I've been in love with Indian cuisine since my first dinner in Philadelphia with an Indian family in their home in 1969. When I came to California in 1971 there were no Indian restaurants and I had to go to LA for most of my ingredients and spices. I began my hunt for authentic Indian and Middle-eastern recipies in book stores and and ethnic neighborhood shops in LA and San Francisco. I discovered books on ethnic foods and traditions and a world of spices and how they are used. It has been a wonderful adventure.

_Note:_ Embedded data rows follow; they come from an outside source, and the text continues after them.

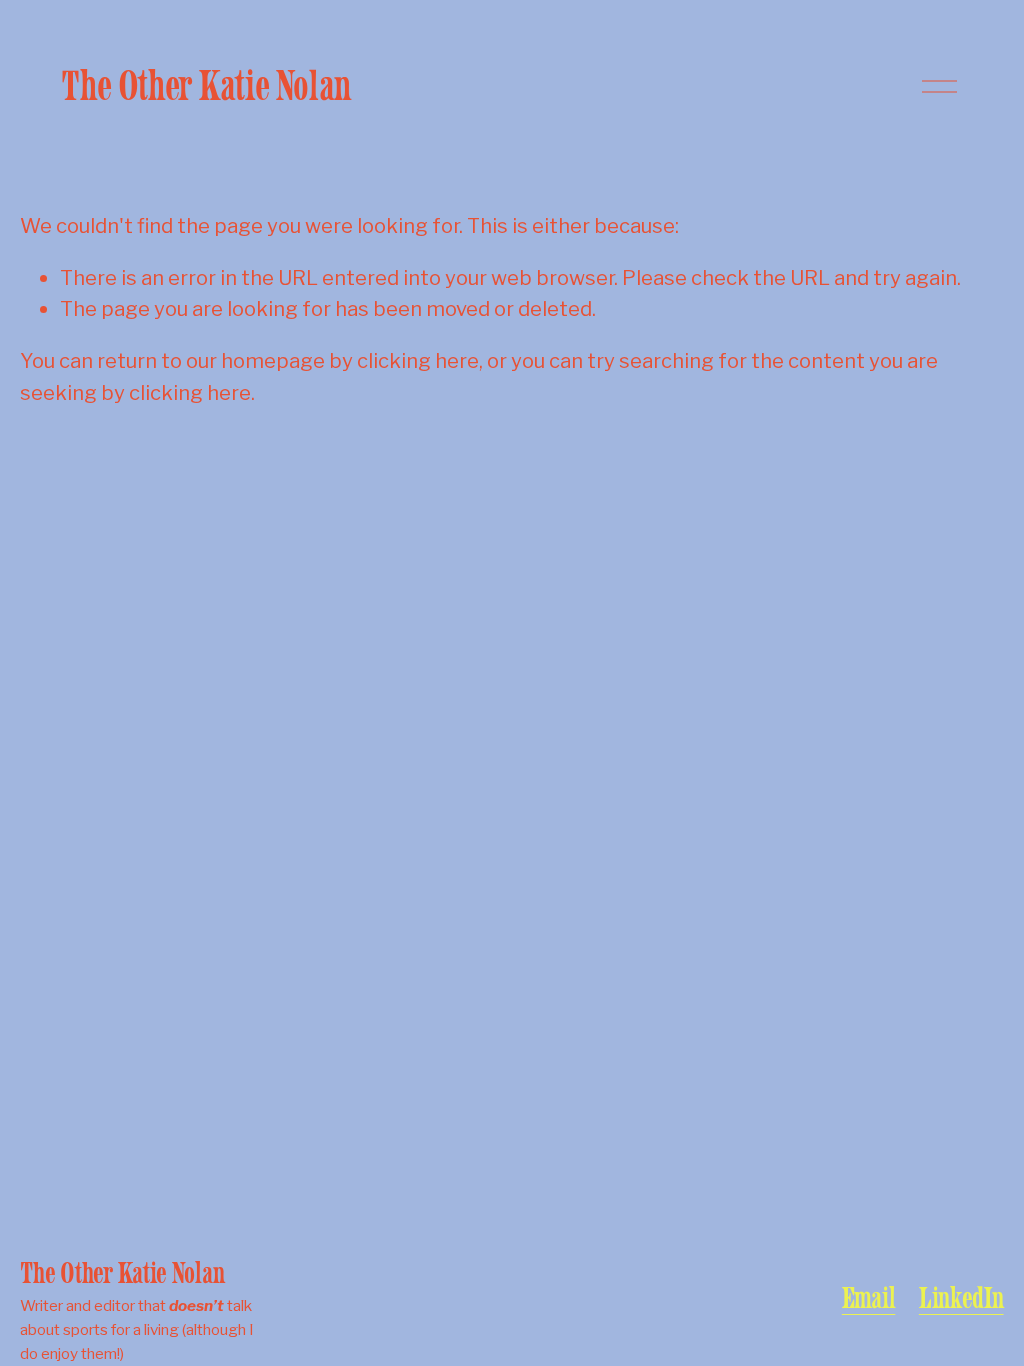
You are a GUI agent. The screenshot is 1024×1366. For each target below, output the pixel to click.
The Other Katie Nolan (205, 85)
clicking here (418, 360)
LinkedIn (961, 1298)
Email (869, 1298)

My favorite things to cook
A fragrant North African style couscous steamed over a traditional rich Tunisian stew and then flavored with a little rose water and cinnamon; Tikki Murgh (a spicy chicken curry)served with cilantro chutney, pakoras, home made chipati bread, bashmati rice and a cucumber-yogurt salat; two of my most favorite meals.
My favorite family cooking traditions
As a child I watched my mother and grandmother cooking oldfashioned American meals with gusto. In those days all meals were prepared from fresh meat, veggies and dairy products. My grandmother was the bread maker. We kids hung around her old wood stove for slices of fresh hot breads with creamery butter - mmm. Mom was the "chef" and pastry queen. I often got caught lifting the lid on the buffet servers to see what delights she had made for the weekend. Their cooking, baking and constant preparation of good food has stayed with me all these years. Seasonal pickeling and canning of fruits and vegetables was an essential to great dishes all-year-round.
My cooking triumphs
A Indian dinner for 15 friends which included 4 apetizers, 4 main dishes: fish, chicken, lamb and beef, each with complimenary chutneys, two cucumber salads, 3 vegitarian sides, rice and traditional teas. I started preparation on Monday and finished on Saturday for dinner that night which was spent with good friends from several countries who also migrated to California.
My cooking tragedies
In the early '60s I was given a secret family recipe for divity candy from a woman I worked with in North Carolina for two years. I HAD to have that recipe to take with me when I moved back north to Pennsylvania. It was the best I had ever tasted - perfect. She relented and I promised her I would never reveal it to anyone, knowing how important it was to her. She relented and gave me the recipe with her best wishes. As soon as I was settled I made a double recipe for Christmas. Disaster! I ended up with goop that tasted good but never jelled. I found out later that she had left one important instruction out. I still have not revealed this wonderful recipe to anyone else to this day.